He blinked, and Spock was gone. Instead, there was a woman standing beside him, looming over him. McCoy tried to move away, and unexpectedly he could move. The woman followed his movements, stepped closer when McCoy got off the bed. He didn’t know her. He’d seen her before but her face meant nothing to him. McCoy backed away, even as she started to talk to him in a soothing voice. Kirk was talking to him like that sometimes. He’d be a fool to trust her.
“Calm down,” she said. “No one will hurt you. You’ll feel better soon.” In her hand she was holding a hypo. McCoy didn’t know what it was, but it wasn’t good. Nothing he had been injected with had ever been good.
Spock was still nearby. He wasn’t visible, but he was always there. McCoy could feel him.
“Hold him,” the woman said, and for a moment McCoy was confused, didn’t know who she was talking to. Then strong arms closed around his body from behind, and she neared with her poison while he struggled desperately to get away.

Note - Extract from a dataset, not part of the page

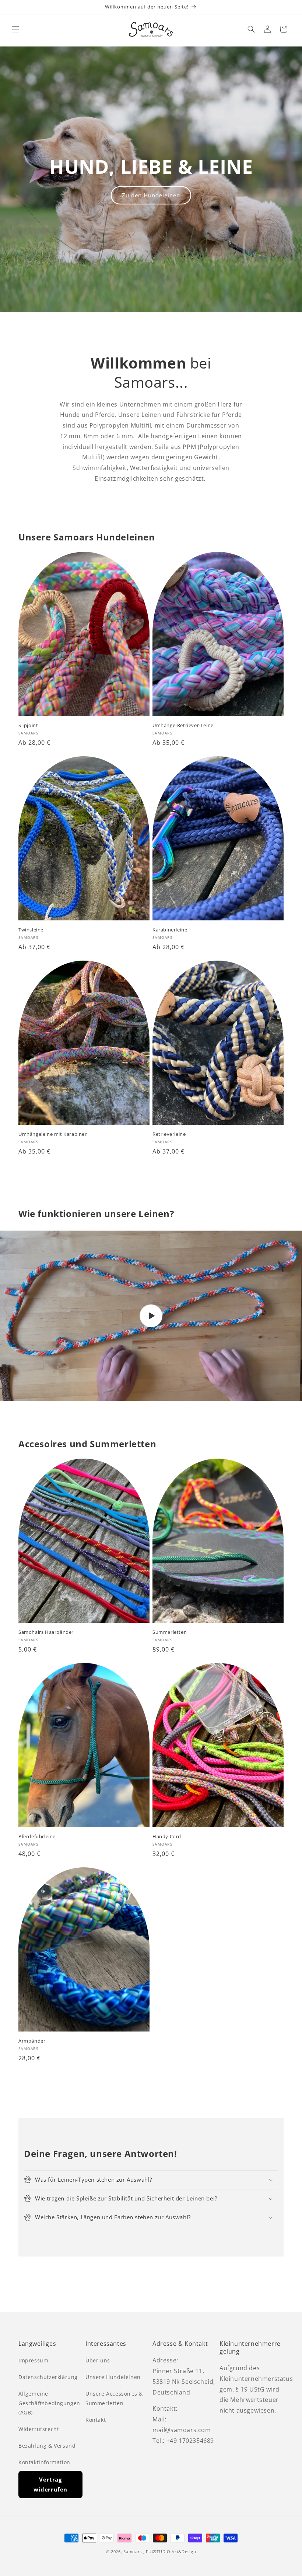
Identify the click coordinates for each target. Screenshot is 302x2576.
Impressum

The hold wasn’t too strong, not to be compared with Spock’s crushing grip around his arms or Kirk’s weight pressing down on him. In his panic, a few rational thoughts still found their way into McCoy’s mind. He knew how to get out of a hold this careless. He could guess from the way he pressed against him the height of the man standing behind him, knew where to aim his kicks so they would hurt.
The man yelped and loosened his grip even further as McCoy hit his knee in a way that was painful and damaging. He had no time for regret or shame. It could be fixed. What these people would do to McCoy if he let them could not.
Before any of them could react he was out of the door and running through the main room, pushing aside a startled nurse. Only seconds later he was running down the corridor, not feeling the pain in his body, or the exhaustion; adrenalin was pushing him forward, and he knew that he had to run faster, because they were right behind him and so was Spock.
He knew this ship, had spend years on one just like this, and knew that short of throwing himself down a deactivated turbo-shaft there was no way for him to escape them with so little of a head start.
Luck was not with him: the first turbo shaft he came across was fully functional. The cabin was present, waiting for the next user, and McCoy ran inside, the doors closing just before the woman could reach him. She was followed by a limping man in the uniform of an orderly. McCoy knew the man’s name, but he did not know who he was, in this world. He only knew that he shouldn’t run with the damage McCoy had done to his leg.
They called his name, and cursed when the door closed.
This would buy him at least a little time. He couldn’t outrun them, not here, and he couldn’t hide in a ship this full of people, but perhaps he could find a weapon; anything to defend himself with.
He sent the lift to engineering, judging his chances best in that place. Tools would be found there.
They were, but most of them were in the hands of engineers and their assistants that filled this section. The doctor left the lift anyway, and could no longer ignore the trembling of his legs or his shortness of breath.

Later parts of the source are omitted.